:: TEXT PASSAGE ::

[Techtalk] Routing mail
Diggy Bell
diggy at dbsoftdev.com
Fri Jun 13 01:44:31 EST 2003
When your domain is set up in the DNS server, there are one or more 'MX'
(Mail eXchange) records. These MX records are used to route the mail to the
appropriate server. Here's a sample:
$ORIGIN .
$TTL 3600 ; 1 hour
example.com IN SOA ns1.yourisp.com dns.yourisp.com (
1 ; serial
3600 ; refresh
600 ; retry
21600 ; expire
3600 ; minimum
)
NS ns1.yourisp.com
NS ns2.yourisp.com
A 0.0.0.0
MX 10 mail.example.com
MX 20 mail2.example.com
$ORIGIN example.com
ftp CNAME example.com
mail A 0.0.0.1
mail2 A 0.0.0.2
www A 0.0.0.3
When you send mail to user at example.com, the MX records indicate that
mail.example.com should receive the mail. If the message cannot be
delivered to mail.example.com, mail2.example.com should be used instead.
This hostname (mail. or mail2.) is then looked up and the message is then
sent to the proper mail server.

:::
:: RECORDS SHOWN ::

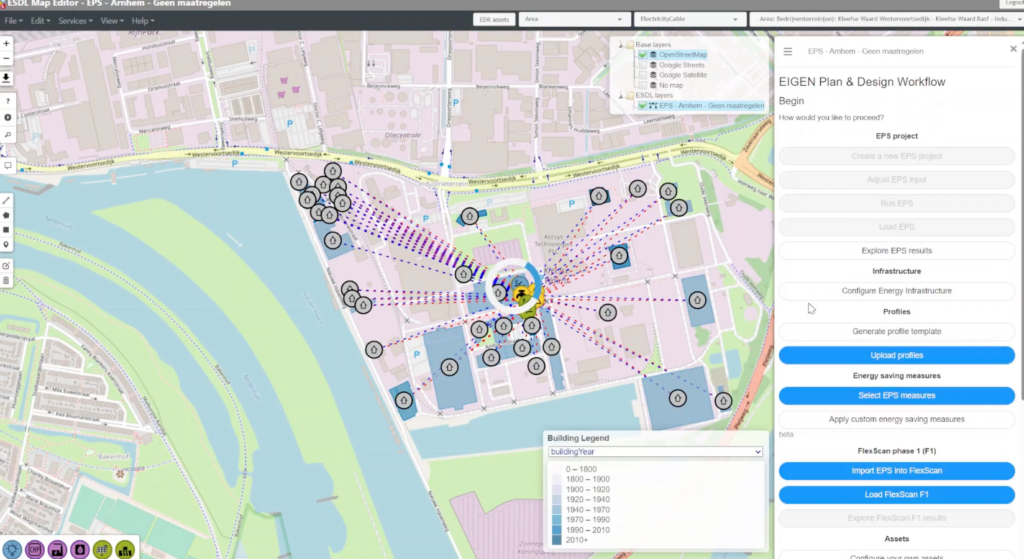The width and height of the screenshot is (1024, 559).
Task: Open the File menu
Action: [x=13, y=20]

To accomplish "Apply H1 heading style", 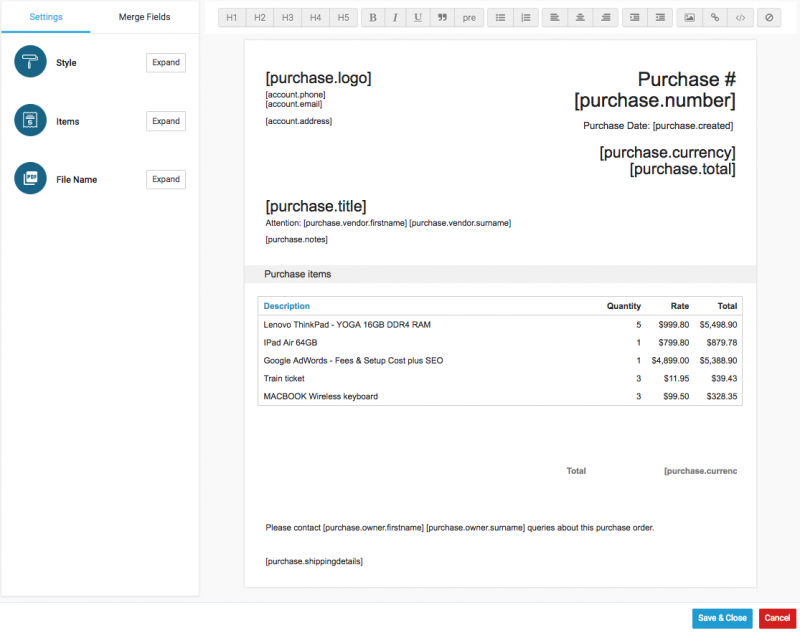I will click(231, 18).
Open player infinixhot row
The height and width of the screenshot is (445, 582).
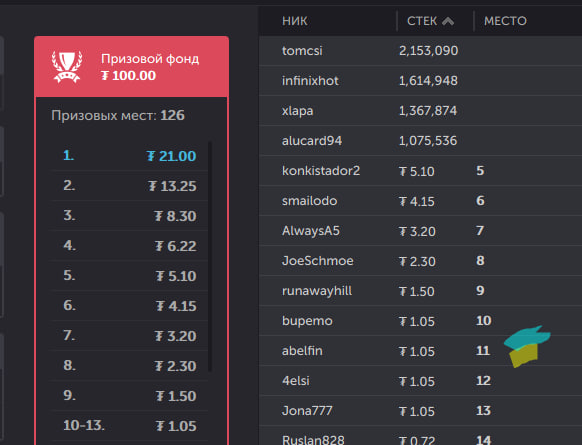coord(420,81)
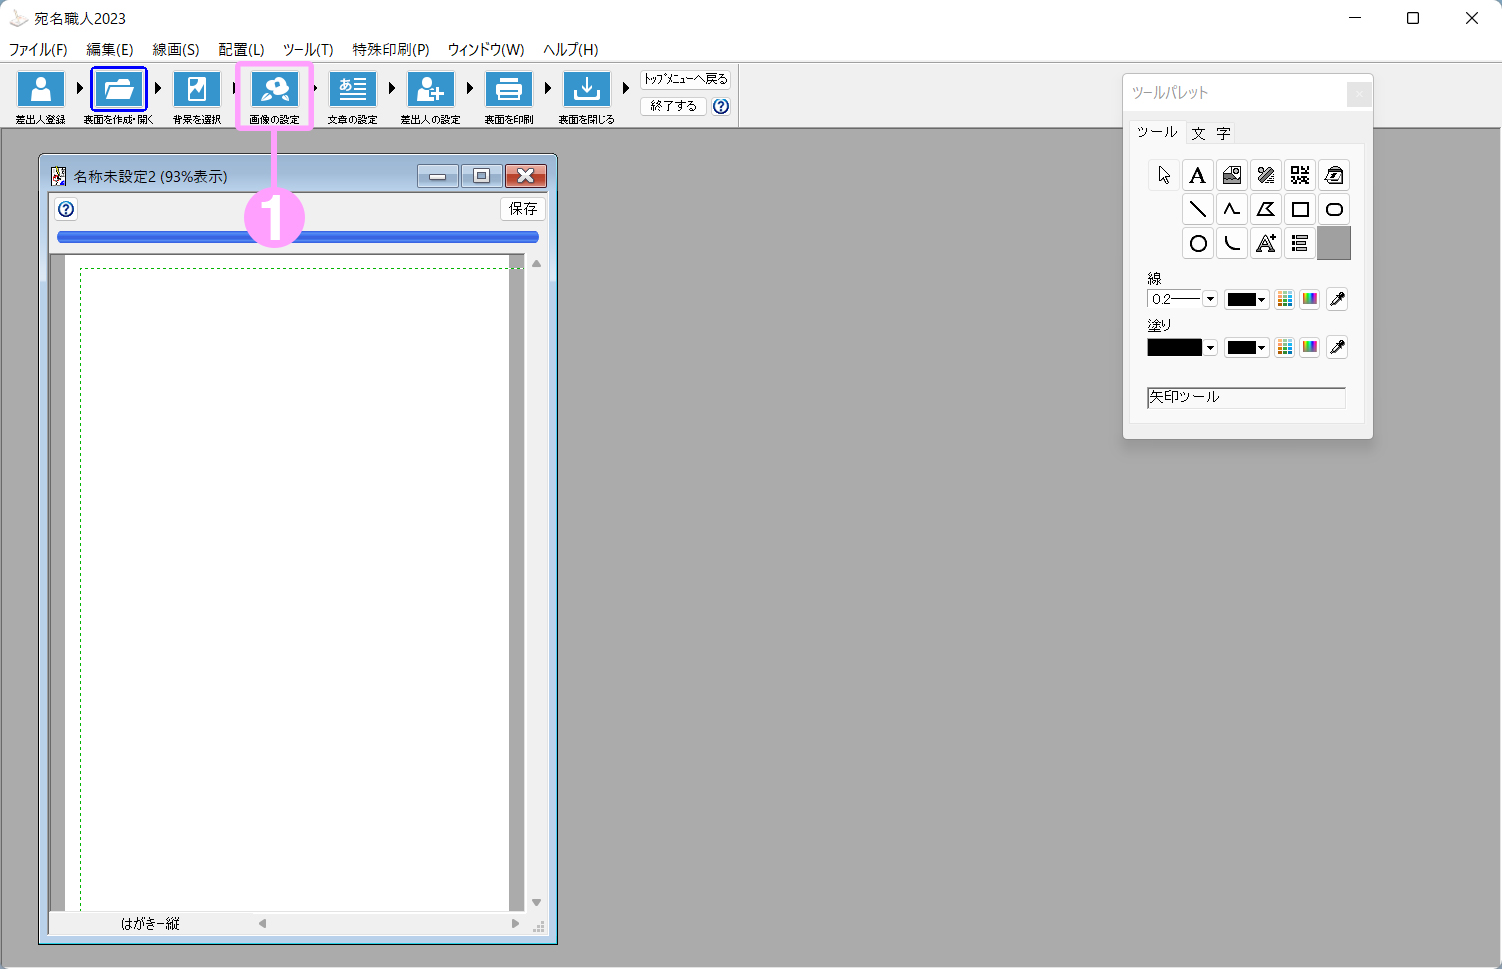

:::
:: RECORDS SHOWN ::

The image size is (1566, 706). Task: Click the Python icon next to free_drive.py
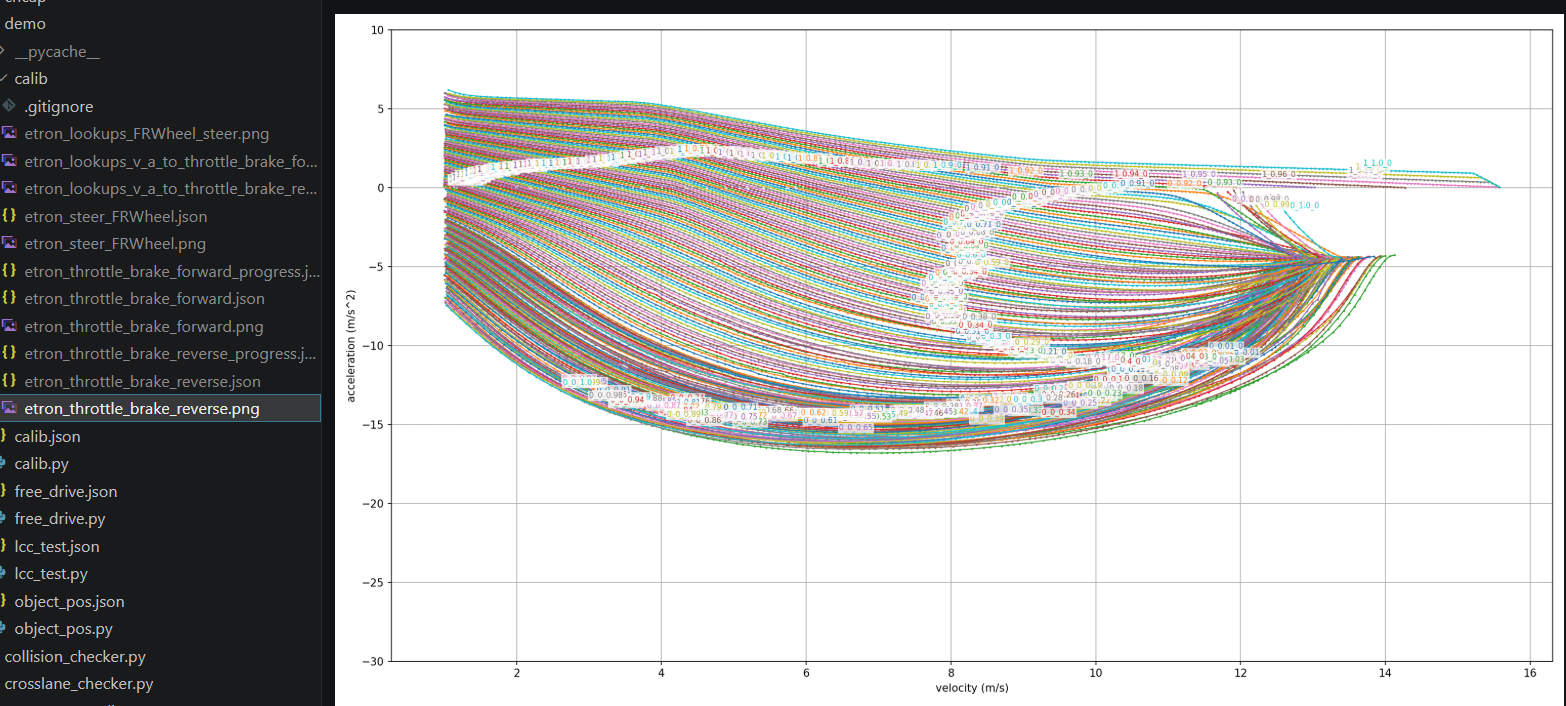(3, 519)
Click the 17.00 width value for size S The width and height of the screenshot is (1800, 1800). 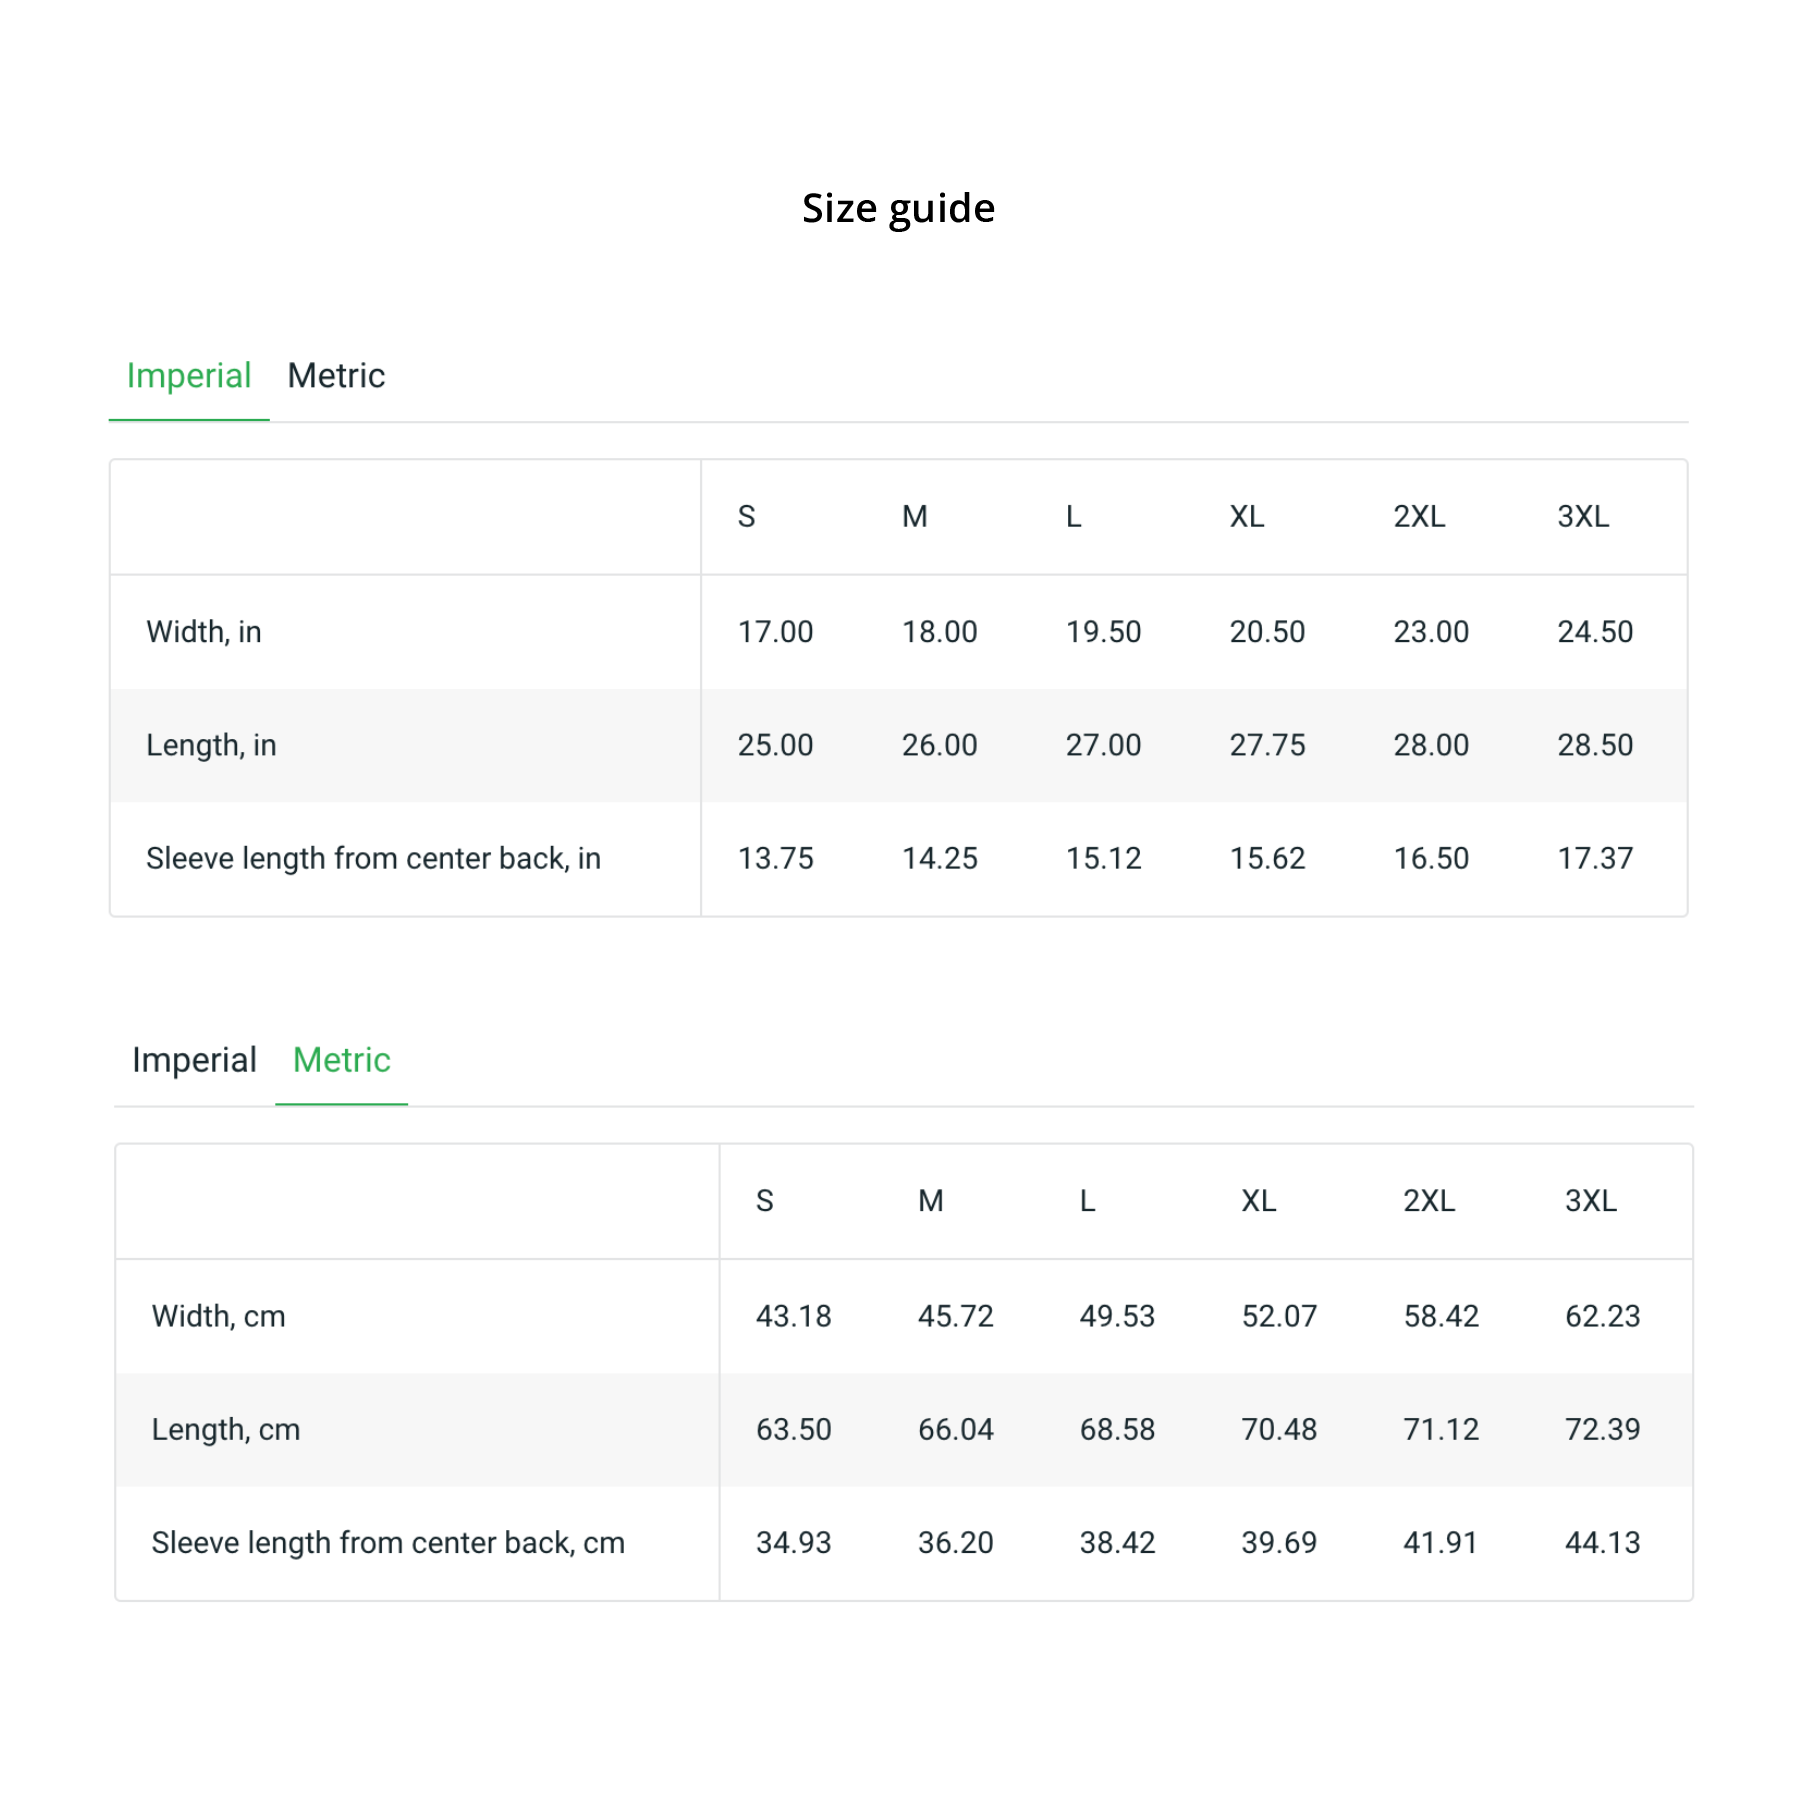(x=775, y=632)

:::
:: RECORDS SHOWN ::

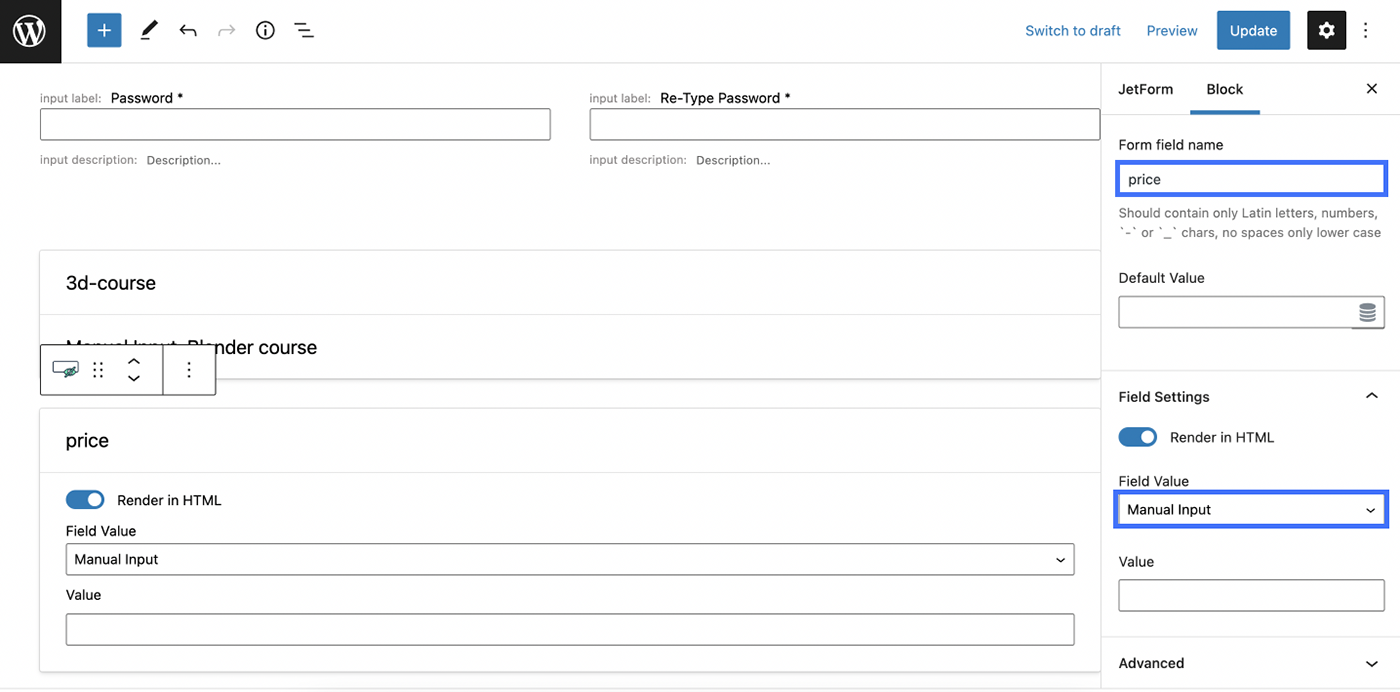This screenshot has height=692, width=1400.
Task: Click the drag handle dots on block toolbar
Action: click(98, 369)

:::

_EXPLORE THE MATERIAL:_
1: From the sample in the post on routing mail, list every value labeled inside the parentheses of the SOA record, with its label.
2: For each statement, say whether the post on routing mail supports it (yes or no), and quote the words of the post that decide it.
(a) The sample gives mail2.example.com a lower MX number than mail.example.com.
(b) When a message cannot be delivered to mail.example.com, mail2.example.com should be used.
(c) In the sample, ftp is set up as a CNAME for example.com.
3: Continue the post on routing mail from the point where it stops.
The rows have nothing to do with the post on routing mail.

_RESPONSES BY ITEM NUMBER:_
1:
serial: 1
refresh: 3600
retry: 600
expire: 21600
minimum: 3600

2:
(a) No: "MX 10 mail.example.com" and "MX 20 mail2.example.com"
(b) Yes: "If the message cannot be delivered to mail.example.com, mail2.example.com should be used instead."
(c) Yes: "ftp CNAME example.com"

3:
HTH
William D. 'Diggy' Bell
Principal
DB Software Development
http://www.dbsoftdev.com
----- Original Message -----
From: "Dan Richter" <daniel.richter at wimba.com>
To: <techtalk at linuxchix.org>
Sent: Friday, June 13, 2003 1:04 AM
Subject: [Techtalk] Routing mail
> Hi everyone.
>
> As I understand it, a mail to me at foo.com may automatically be routed to
> mail.foo.com. But does anyone know how the SMTP server knows that mail to
> foo.com is actually supposed to go to mail.foo.com?
>
> ========== Dan Richter ============== mailto:Dan at wimba.com ===========
> Indeed, I've noticed a number of these [virus] emails today - I'd
> click on it, have a laugh and delete it. Of course, I run Linux so
> I am completely immune - Windoze users, do not try this.